However, in the first test of the implementation of the new law, the Director of the CDCR recently denied a petition by a person who is quadriplegic for a medical release citing the nature of his offense and alleged behavior while in prison, raising concerns about CDCR implementation. According to the law, the only applicable standards for consideration are whether the candidate is permanently incapacitated and whether they pose a threat to public safety. The Director’s denial sets a precedent that contradicts the will of California taxpayers, our clients in prison, and the judicial system to reduce the number of people in prison and stop diverting millions of dollars of public funds in costs associated with imprisoning people in persistent vegetative states, irreversible comas, or otherwise permanently medically incapacitated.

Already, our state is home to the world’s two largest women’s prisons, and imprisons over 120,000 Californians throughout the state’s prisons, jails, and detention centers. Our prison healthcare system is under federal receivership. We cannot continue to throw good money after bad. The legislature passed AB 1539 to respond to urgent fiscal problems, and the CDCR’s recent petition denial obstructs legislative intent misses a unique win-win opportunity to move California in the right direction.

[Recorded data]
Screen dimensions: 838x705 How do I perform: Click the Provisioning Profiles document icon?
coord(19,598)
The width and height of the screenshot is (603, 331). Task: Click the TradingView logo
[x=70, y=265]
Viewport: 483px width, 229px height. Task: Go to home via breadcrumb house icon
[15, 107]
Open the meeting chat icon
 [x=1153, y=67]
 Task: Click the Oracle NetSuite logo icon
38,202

...

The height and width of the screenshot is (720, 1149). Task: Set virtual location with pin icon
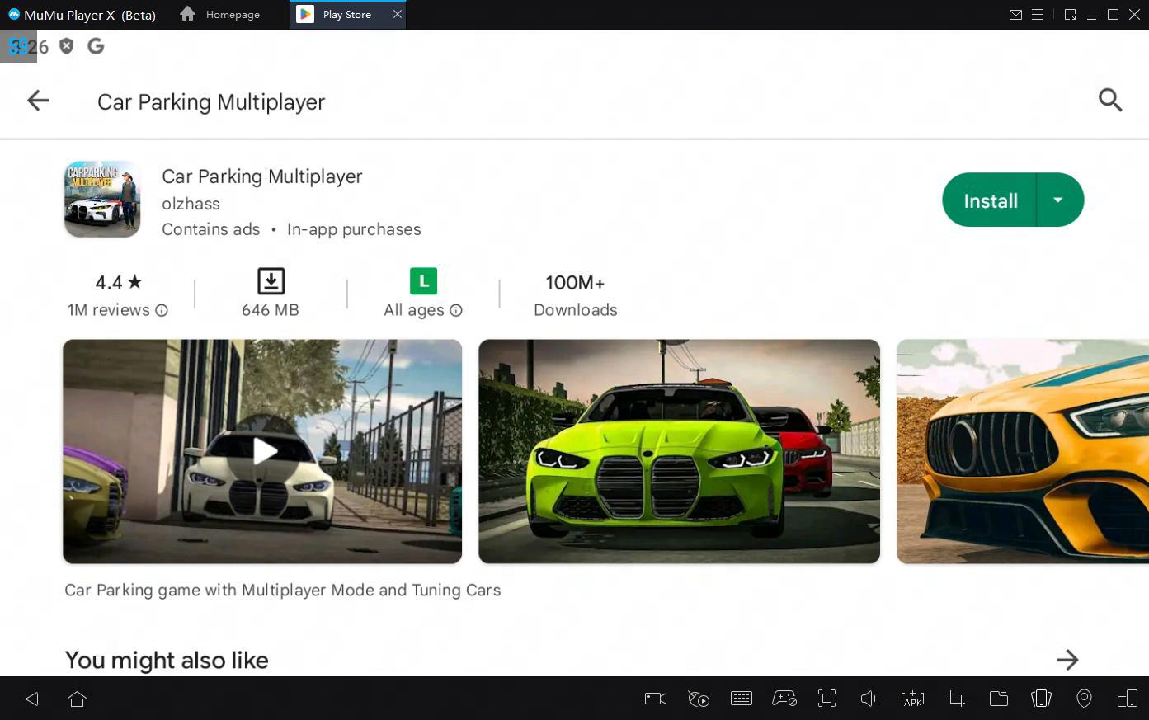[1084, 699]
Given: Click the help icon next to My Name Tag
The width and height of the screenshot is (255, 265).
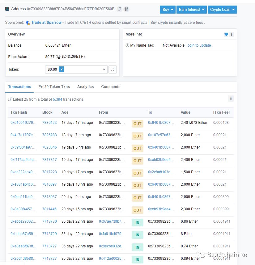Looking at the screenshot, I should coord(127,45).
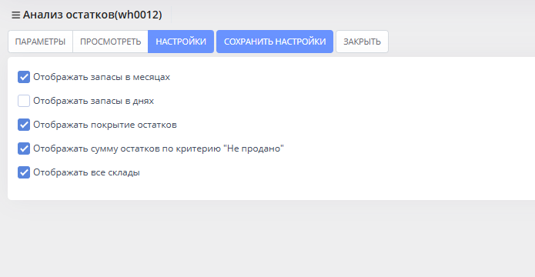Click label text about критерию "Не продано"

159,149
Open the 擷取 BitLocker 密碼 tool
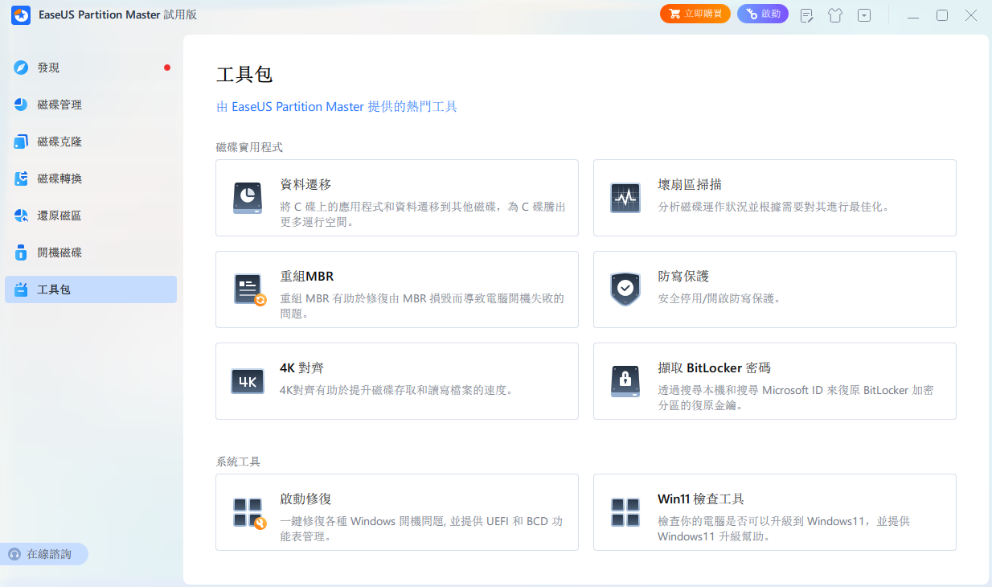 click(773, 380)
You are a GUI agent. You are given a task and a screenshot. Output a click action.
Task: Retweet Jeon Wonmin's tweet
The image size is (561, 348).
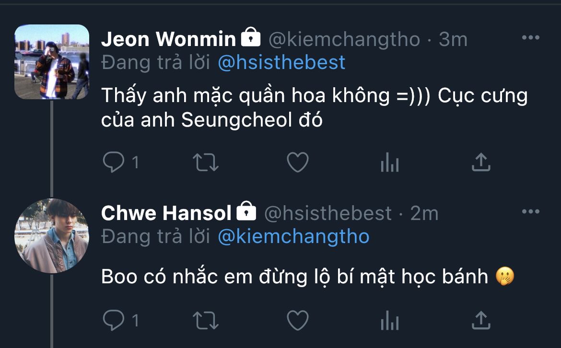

_About this task:_ In the text about California's medical release law, what are the only standards the law allows for considering a candidate? The lines in both blocks were taken from a separate source.

_Task result:_ Whether the candidate is permanently incapacitated and whether they pose a threat to public safety.